Dreams Underfoot: UnquietDreams' Dark Whimsy

My favourite English translation of Pablo Neruda's Sonata and Destructions:

In the science of tears a shrine one can't make out and in my odourless, hard working afternoons, deserted sleeping grounds invested by the moon, familiar spiders, ruins I love too much, I prize my own lost self, my blemished constitution, my stroke of silver and my eternal loss.

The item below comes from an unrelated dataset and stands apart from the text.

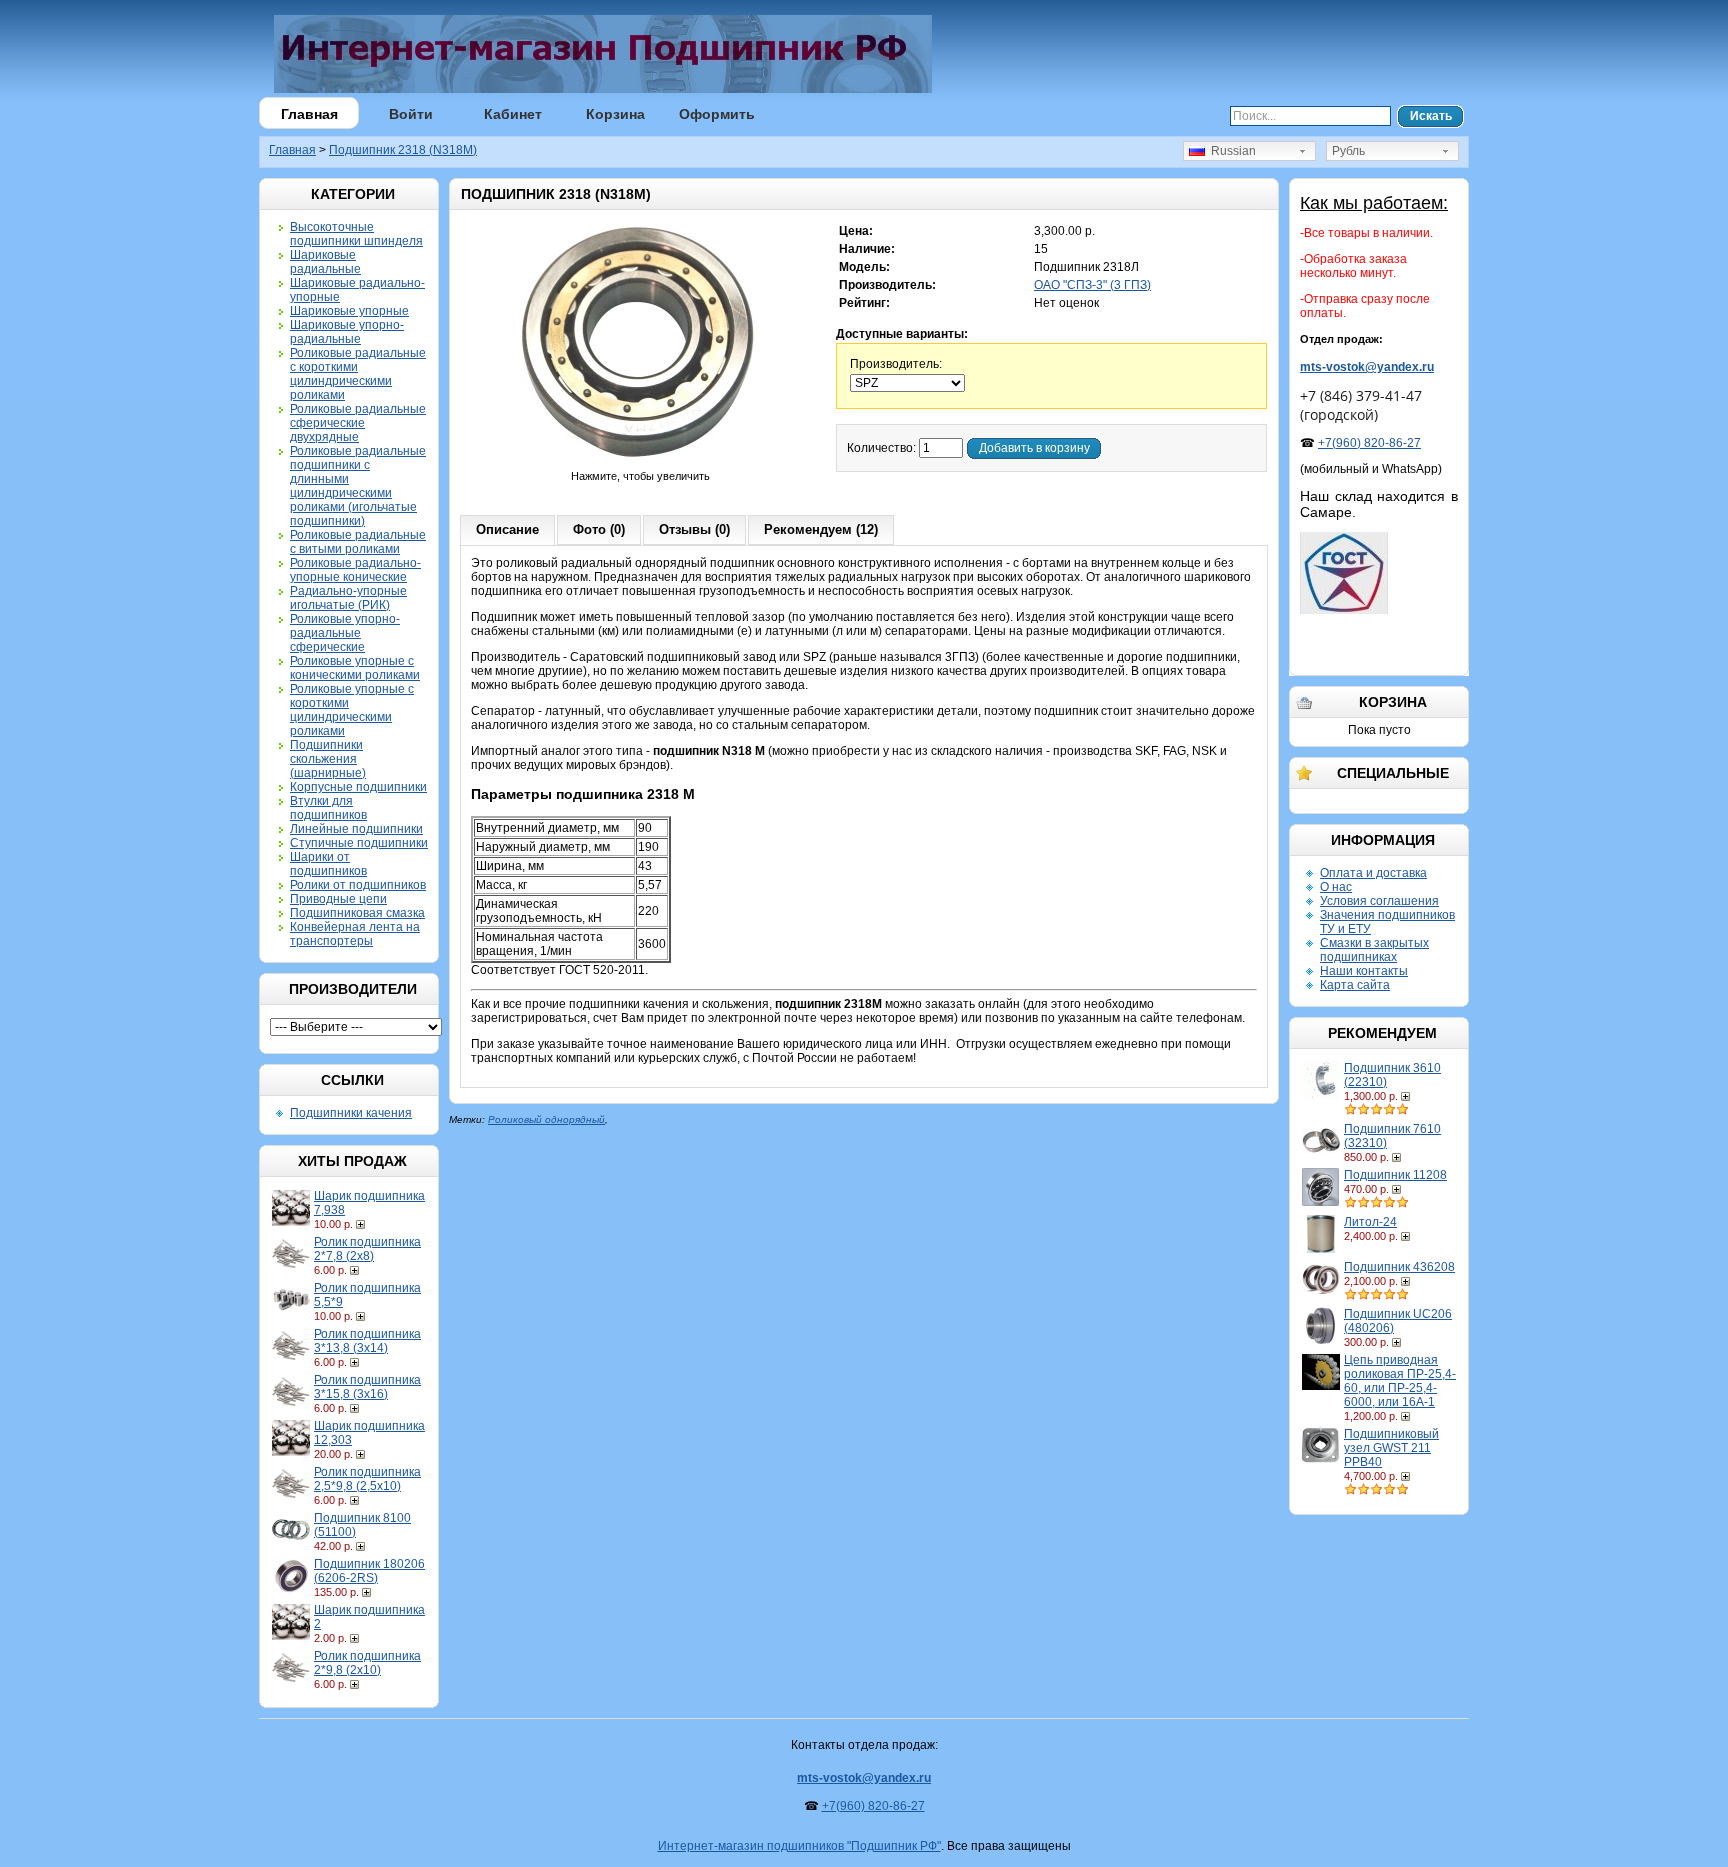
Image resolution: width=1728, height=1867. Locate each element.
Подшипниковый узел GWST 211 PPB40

That to me is the exquisite description of love's demise.
 
Thanks to @JustAnotherFlower, who introduced me to a musical interpretation of Homer's The Odyssey, I am reading Emily Wilson's translation again. I wouldn't use it for study, or teaching -- it isn't a perfect translation by any means (if there is such a thing), and she is honest about that. She had a focus, to make it feel like Homer's original. The Odyssey was written in dactylic hexameter, six-footed lines. She chose to translate in into iambic pentameter, the meter for English classics. It is meant to be read aloud, and flows beautifuly. In order to do that, she had to sacrifice a lot of the text, as it wouldn't fit into that meter cleanly. I consider it a feature, not a flaw. (When I want the entirety, I chose Lattimore's 1967 translation, though I love Lombardo's from 2000 as well). The fact that this is also the first translation by a woman is joy as well. Her choices are different, and that is good (even though the reviews focused on this being a "feminist" translation, which seems insulting to her as a translator). All translations are interpretations as well, and seeing it through another lens is important to understanding the work.